Als er – fälschlicherweise – einer Unterschlagung beschuldigt wird, ist es Karim, der Badar dann nach Sansibar mitnimmt, wo er – wir sind inzwischen in den späten 90er-Jahren – im Hotelfach seinen eigenen Weg findet. Parallel wird die Bildungsgeschichte von Fauzia erzählt, einer hochbelesenen Schönheit, die dem Charme Karims verfällt. Die beiden werden ein Paar und gründen eine Familie.

Drei miteinander verwobene Bildungsgeschichten also. Der zentrale Konflikt entspinnt sich dann um Karim, der in Badars Hotel die Engländerin Geraldine Bruno kennenlernt, die in Sansibar für eine NGO arbeitet. Eine altbekannte Story: Ein ehrgeiziger junger Mann ist überfordert mit seiner Rolle als Familienvater und flüchtet sich in eine Affäre; die frustrierte Ehefrau sieht ihr Leben vor die Wand gefahren.

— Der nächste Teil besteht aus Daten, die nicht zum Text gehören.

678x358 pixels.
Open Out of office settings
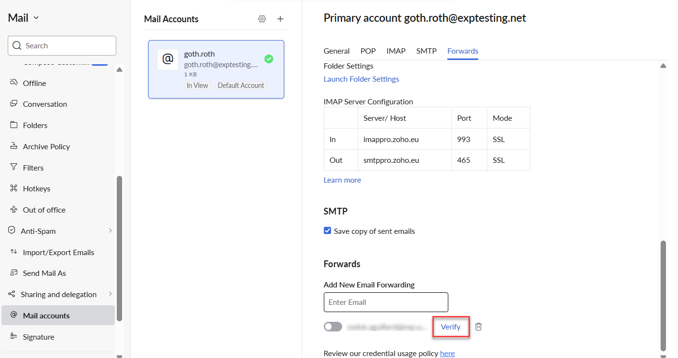point(44,210)
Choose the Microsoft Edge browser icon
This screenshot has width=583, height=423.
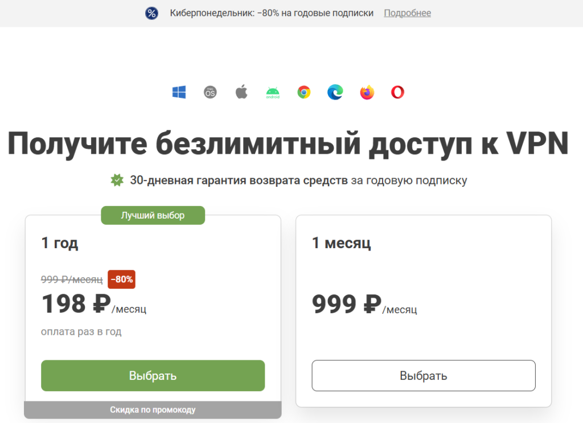[x=335, y=92]
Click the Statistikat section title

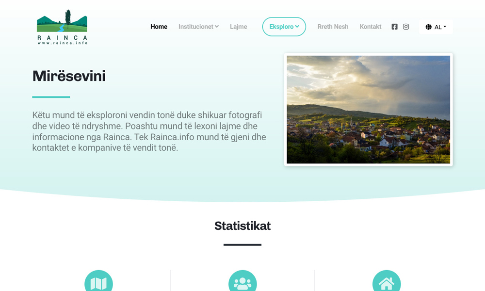[x=243, y=226]
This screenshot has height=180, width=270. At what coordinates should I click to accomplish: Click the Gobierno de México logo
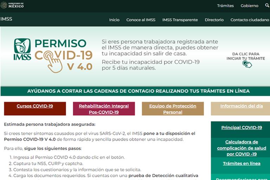(x=12, y=6)
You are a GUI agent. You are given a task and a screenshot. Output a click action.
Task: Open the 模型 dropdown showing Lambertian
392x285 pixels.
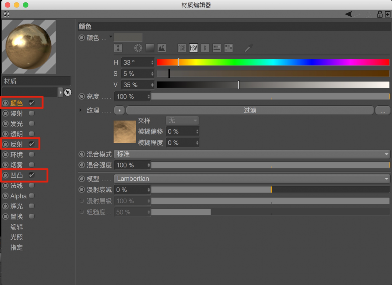pyautogui.click(x=252, y=179)
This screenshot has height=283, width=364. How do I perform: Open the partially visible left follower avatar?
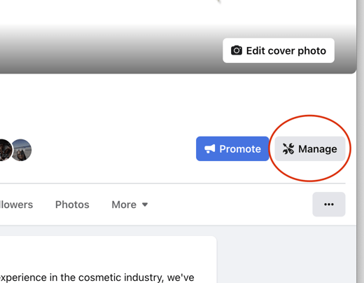(x=5, y=150)
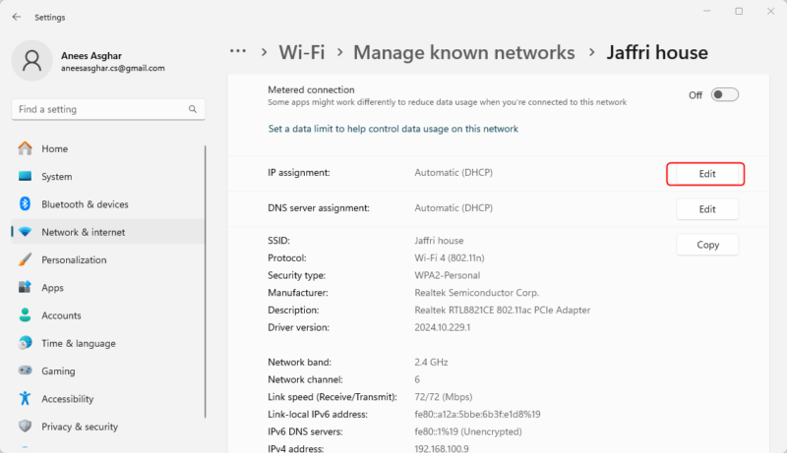
Task: Open Home settings from sidebar icon
Action: [26, 149]
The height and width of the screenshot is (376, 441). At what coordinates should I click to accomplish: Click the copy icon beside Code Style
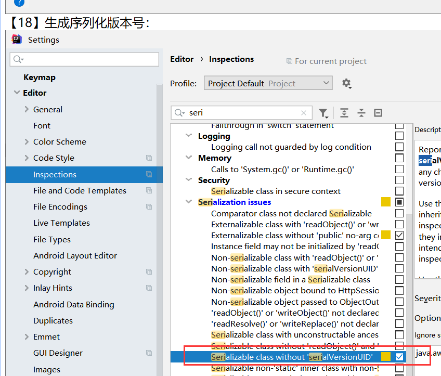[x=149, y=158]
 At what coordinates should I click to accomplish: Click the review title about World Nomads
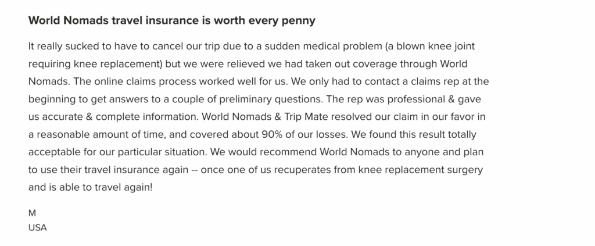tap(171, 21)
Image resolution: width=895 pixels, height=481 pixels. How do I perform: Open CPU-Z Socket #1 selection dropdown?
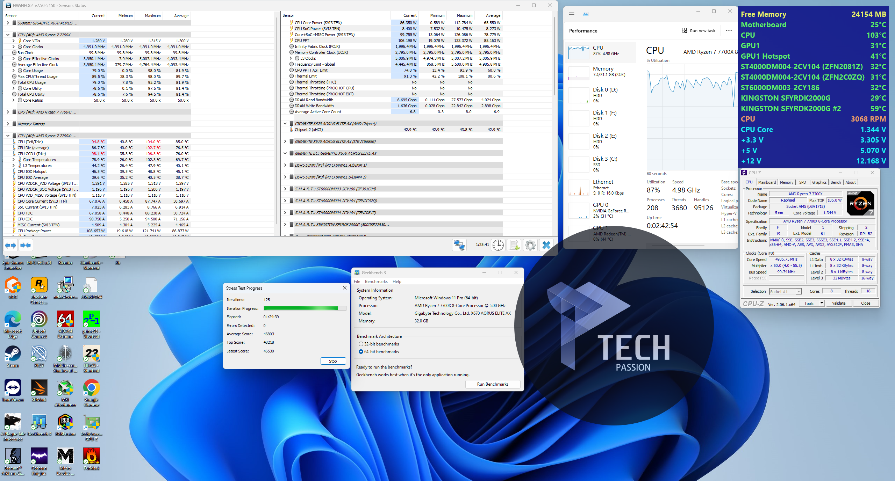tap(785, 291)

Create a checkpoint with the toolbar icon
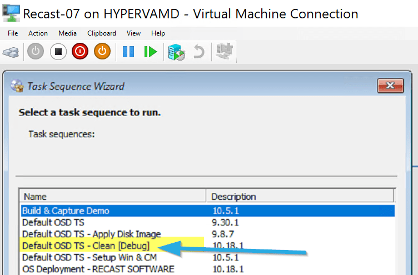pyautogui.click(x=177, y=52)
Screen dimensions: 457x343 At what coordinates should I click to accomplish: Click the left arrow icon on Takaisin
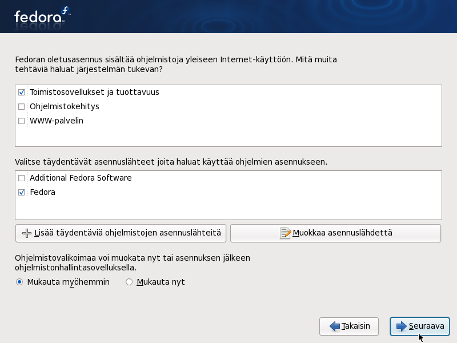point(335,326)
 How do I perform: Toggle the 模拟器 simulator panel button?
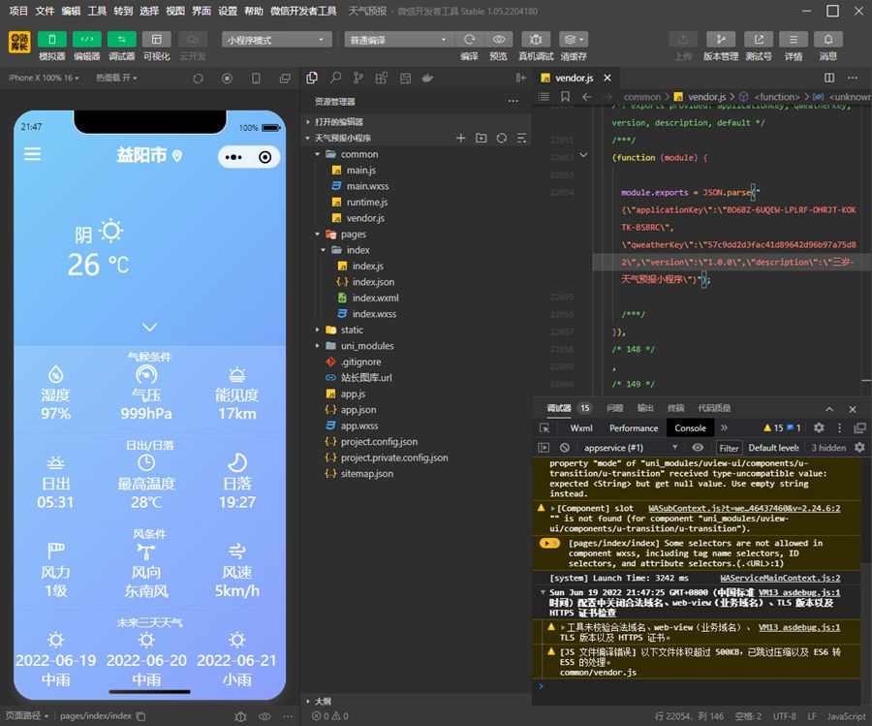[51, 40]
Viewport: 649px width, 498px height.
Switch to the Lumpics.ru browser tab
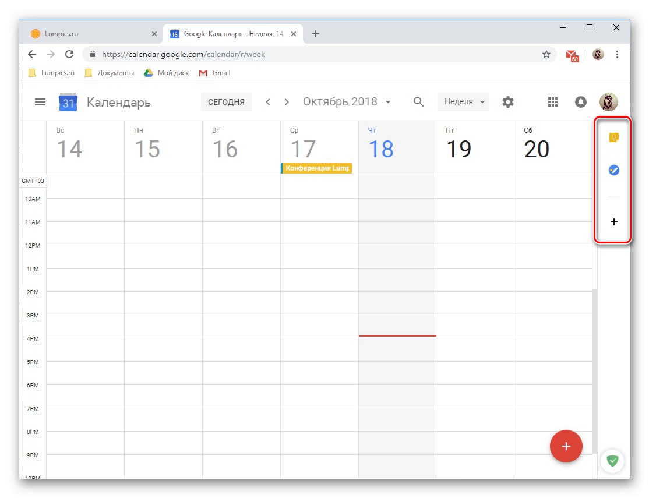(93, 33)
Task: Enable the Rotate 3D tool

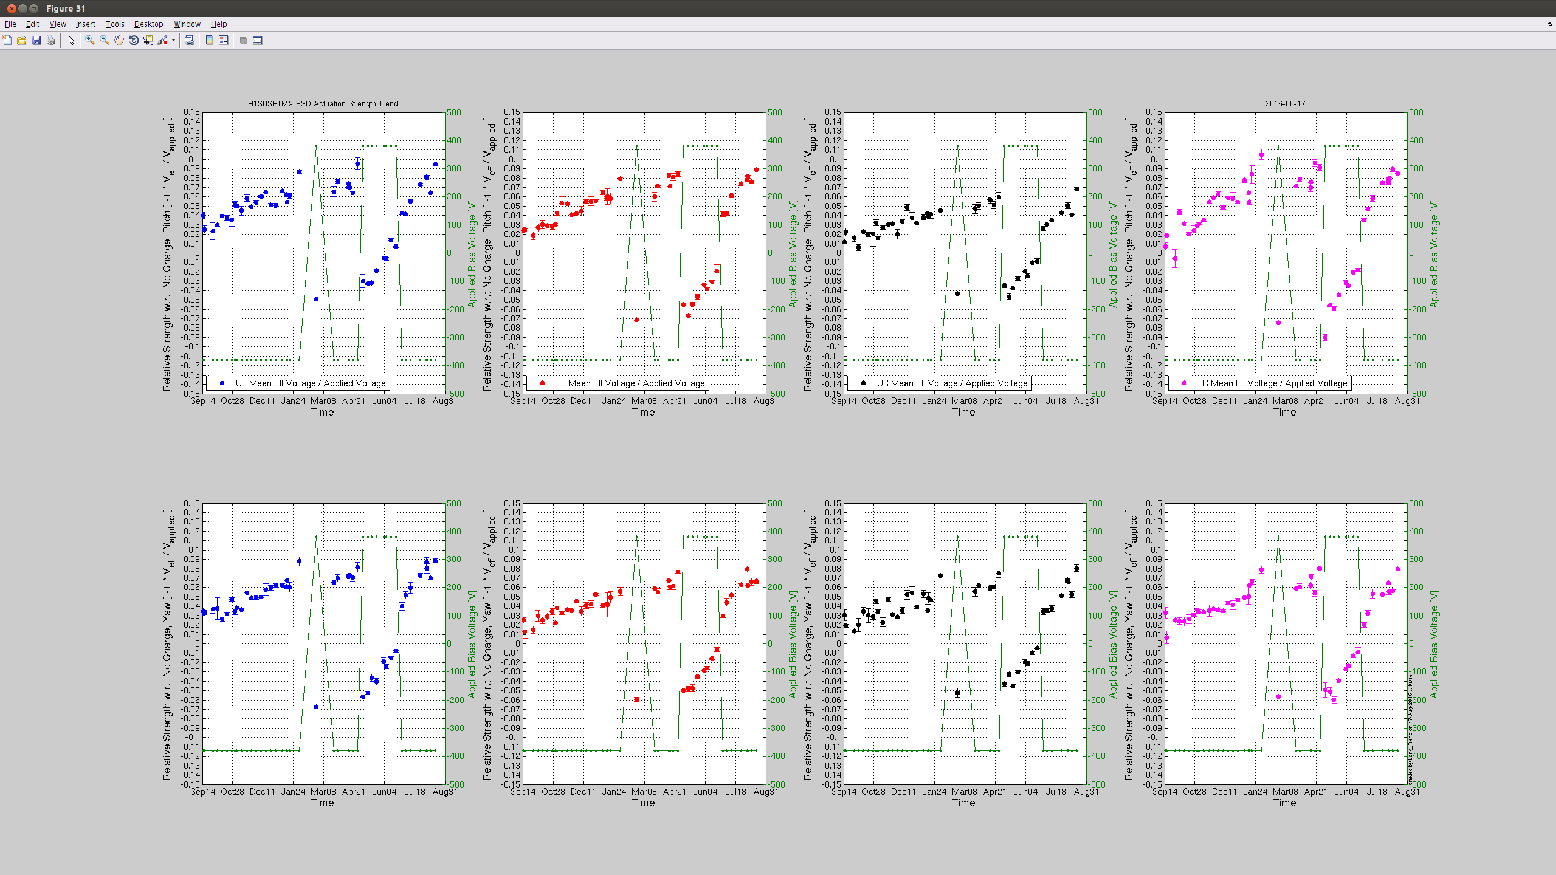Action: (134, 40)
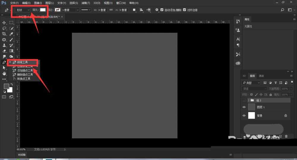Select the Move tool in the toolbox
Image resolution: width=297 pixels, height=160 pixels.
point(4,23)
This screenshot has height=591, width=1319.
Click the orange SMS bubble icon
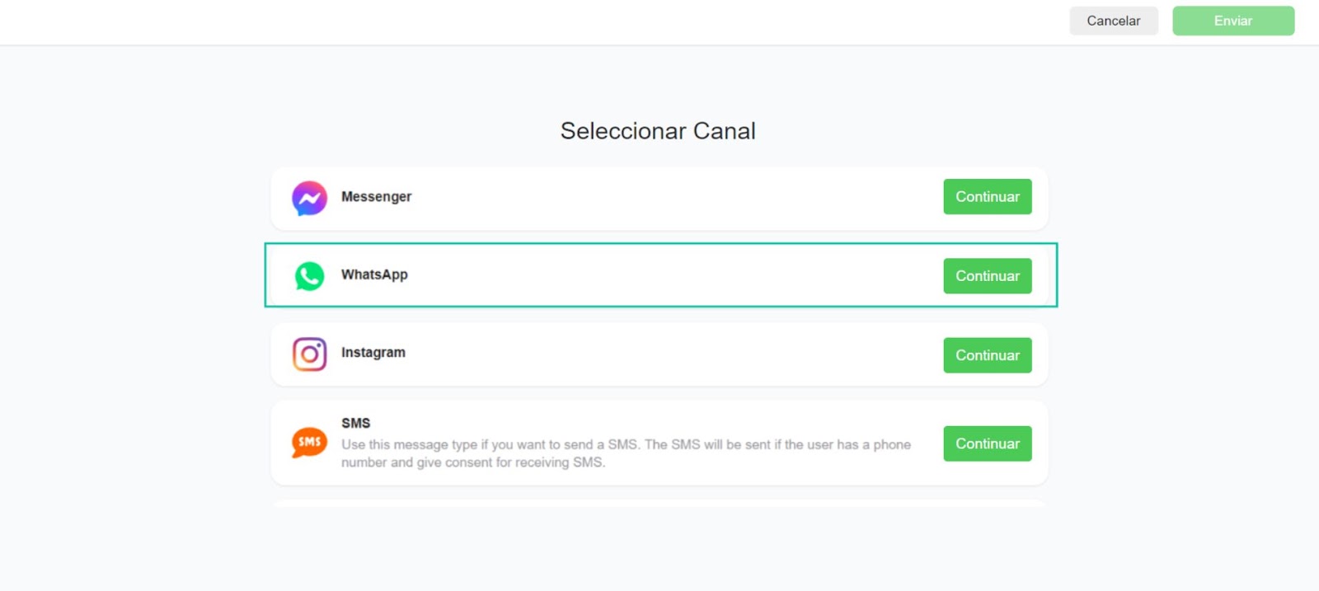click(309, 443)
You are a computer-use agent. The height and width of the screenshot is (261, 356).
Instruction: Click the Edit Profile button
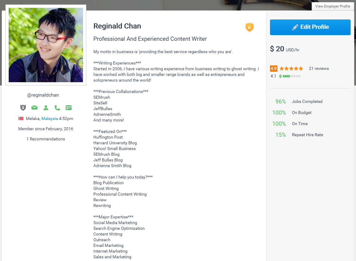pos(310,27)
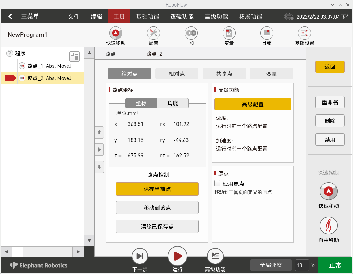Image resolution: width=353 pixels, height=274 pixels.
Task: Open the 配置 configuration wrench icon
Action: pyautogui.click(x=153, y=33)
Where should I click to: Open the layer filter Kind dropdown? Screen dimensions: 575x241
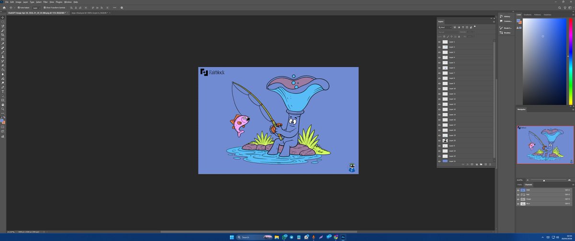[445, 27]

Gurnahs Gespür für die kleinen und großen Machtgefälle unterläuft diese klassische Story durch einen postkolonialen Subtext: Hinter dem Interesse und der Kulturbeflissenheit Brunos verbirgt sich eine latent rassistische Herablassung, der das Leben der Einheimischen im Grunde gleichgültig ist. Für eine aufregend-exotische Erfahrung legt sie Karims Leben in Trümmer.

Bei der Bildung ertappt

Der „Diebstahl“ des Titels steht ganz konkret für die falschen Vorwürfe an Badar, die sich später bei Karim wiederholen. Doch auch die Aneignung eines ihm vermeintlich verbotenen Wissensschatzes wird von Badar einmal als illegal empfunden: „… als er Karims Blick bemerkte, faltete er die Zeitung schnell zusammen und legte sie auf den Boden, als hätte man ihn bei einem Diebstahl ertappt“.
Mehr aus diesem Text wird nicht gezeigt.